Subgrid Changes Everything
For the frontenders out there, you’ve likely seen the news. Subgrid has shipped. It came to Firefox back in 2019, to Safari last year, and now Chrome has shipped it. If you haven’t been following, let me catch you up.
Tables
I got my starts in web development back around the turn of the century. Which was not that long ago. Promise. In those *barf* 20+ years, I have seen every major shift in how we lay out websites. When I started, we used tables still. It was gross, but we had no choice.
See the Pen Table Layout by James Finley (@thefinley) on CodePen.
For a table-based layout, you would start with a table to lay out your columns and rows and then nest child tables until you died in a nest of unmanagable code so you could get close to a complex layout. Luckily we never even considered people being on small screens back then.
Floats
At the end of the 1900’s— I just made a lot of people hate me— we got CSS and were told that it was for styling and format, while HTML was for semantics— describing the text and content of our page. Fair, but it had no true layout system. The closest it had was floats, which were really meant to allow you to have text wrap around an image. But we wanted a 6 column layout. So grid systems like 960.gs and Bootstrap were born to allow us to use utility classes to layout pages. Along with that, we entered an era where vertical was problematic— having all your columns match height in a row required very gross tricks. Oh, and clearfixes. Look it up if you need a refresher.
But, our HTML became a lot cleaner as we got to write less code and allow CSS to do it’s thing.
See the Pen Float Layout by James Finley (@thefinley) on CodePen.
Flexbox
For most of the 2000’s we got used to laying out pages using grid systems built on floats. At the end of the 2000’s, we got our next big shift: flex box. And right in time for the Responsive Web movement. Chrome rolled out support in 2010, Safari in 2008, Firefox in 2006. IE got it with version 10 in 2012, which truly opened us up to use it.
See the Pen Flexbox Layout by James Finley (@thefinley) on CodePen.
Flexbox getting solid support and version usage by 2013-2015 meant we could finally easily center things vertically and horizontally for the first time since tables. Over a decade of CSS and no real layout system, no we had one, but we also had grid right on the horizon.
Grid
IE was first to implement Grid in 2015 to the surprise of everyone. This was when Microsoft really started to show signs of caring for web developers and supporting standards with Edge 12. Where flexbox worked well for layout elements out in one dimension— either column or row— grid was a real, true two-dimensional grid system built right into CSS. March 2017 grid shipped in Chrome, Firefox, and Safari. All at once within weeks of each other.
See the Pen Grid Layout by James Finley (@thefinley) on CodePen.
Instead of needing complex utility functions that did math, we now could tell a cell in a grid to start at column 1 and span 3 columns.
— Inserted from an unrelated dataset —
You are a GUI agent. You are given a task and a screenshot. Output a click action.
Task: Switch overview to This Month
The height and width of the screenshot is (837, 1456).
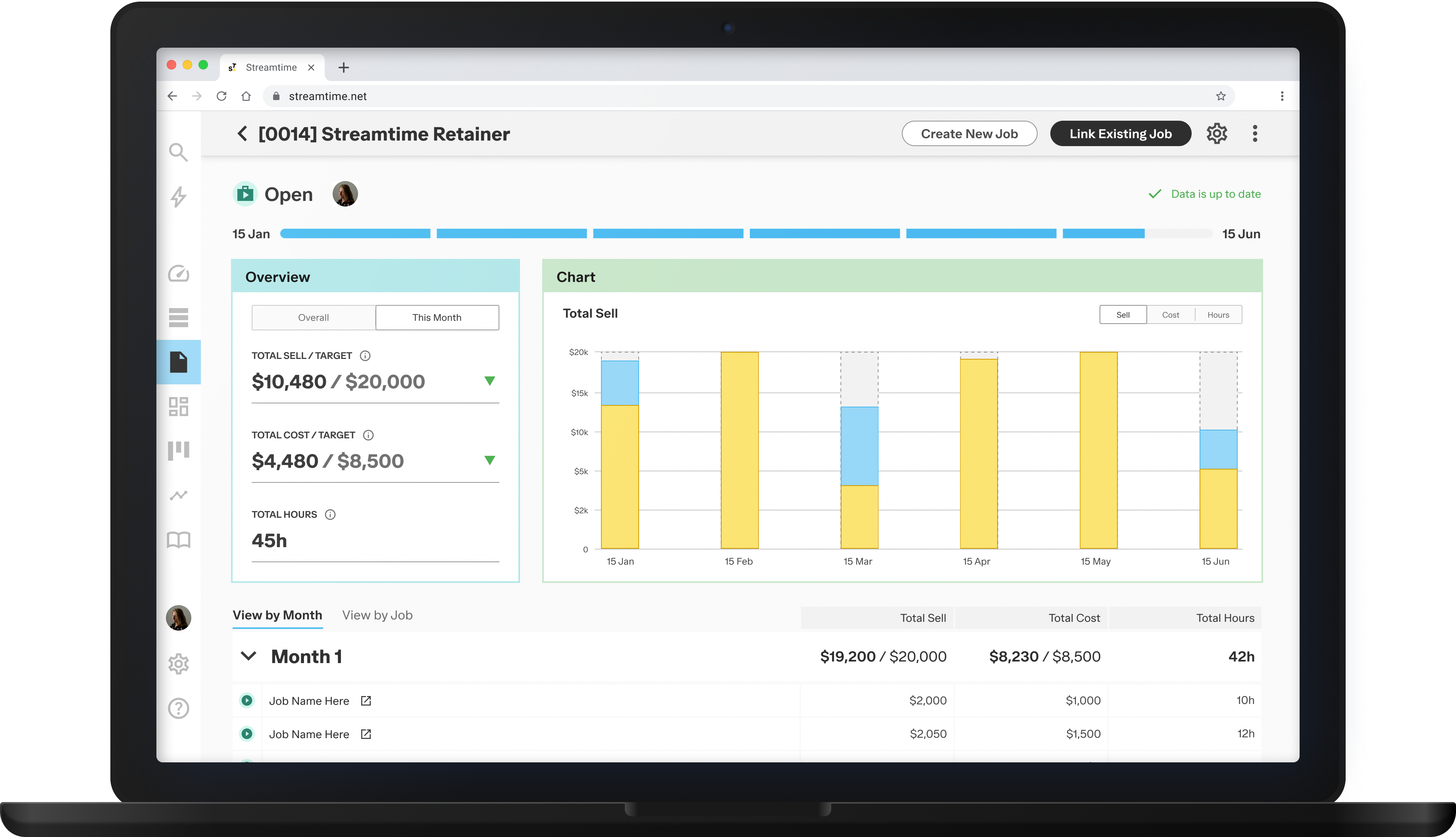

And this has been are last 6 years of web development. I’ve been in this game for 20 years. Grid is a beautiful thing.
But.
Subgrid
The original spec, from my understanding, included something called subgrid and it was dropped from the original release. You see in the demo above of grid, the grid can only be used by direct children of the element with display: grid
. For grandchildren, they are out of luck. Remember us nesting tables back in the 1900’s? Yeah, we had to go back to that. You have a six-column layout with a cell taking up four columns of that. You want to have four items inside that each take up one column? Yeah, those items don’t know about the grid, so you have to establish a four-column grid on their parent and use the calc
function to mastery to get your gaps to align. Subgrid was supposed to allow you to pass the grid onto the children of a grid cell.
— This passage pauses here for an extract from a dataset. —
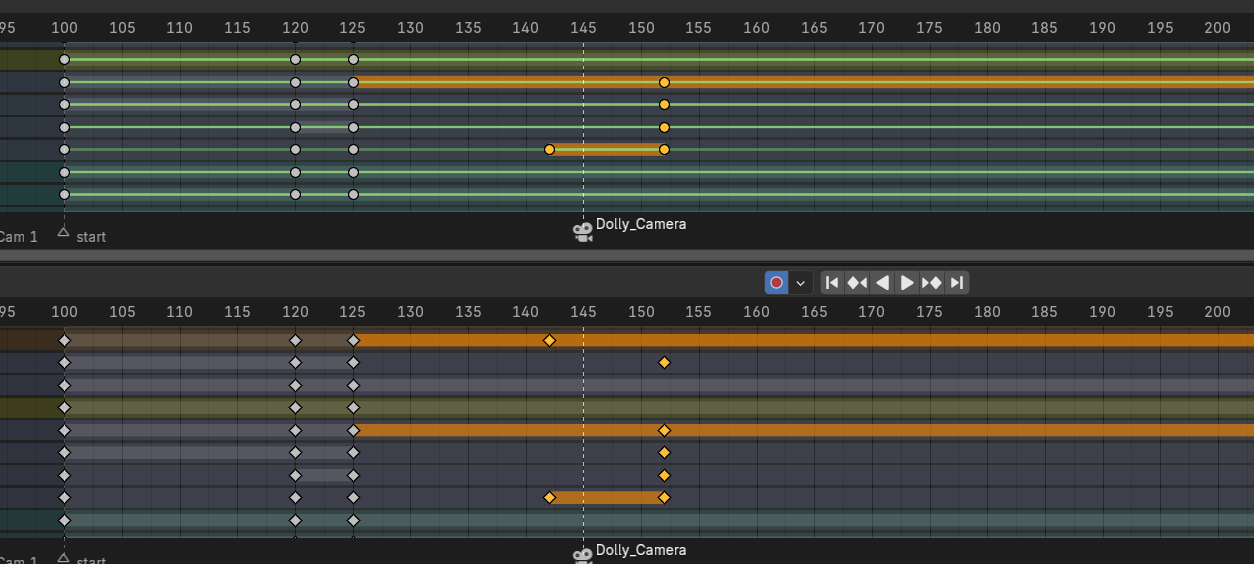
Task: Play the animation forward
Action: click(x=907, y=283)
And now we are caught up to the present. Subgrid has shipped. Browser usage stats are going up. The demo below will work in anything after Chrome 117, Safari 16, and Firefox 17. Edge will get it soon, from my understanding.
See the Pen Subgrid Layout by James Finley (@thefinley) on CodePen.
Now we can truly lay out pages where everything sits in one grid. Blocks on the page can be logically and semantically separated while not making layout complicated and can still internally rely on one grid.
See the Pen Complex Subgrid Layout by James Finley (@thefinley) on CodePen.
Each of these major eras of web layout have changed the way we think, the amount of code we write, and what designers are able to design. During the float era having three equal height columns was a PITA. Vertically centering something was too. Grid allows some truly complicated layouts that we are still not scratching the surface on, but in many ways it was hampered by the lack of subgrid support for the last six years. Subgrid changes everything once again and I am more than excited for this new era in web layout design.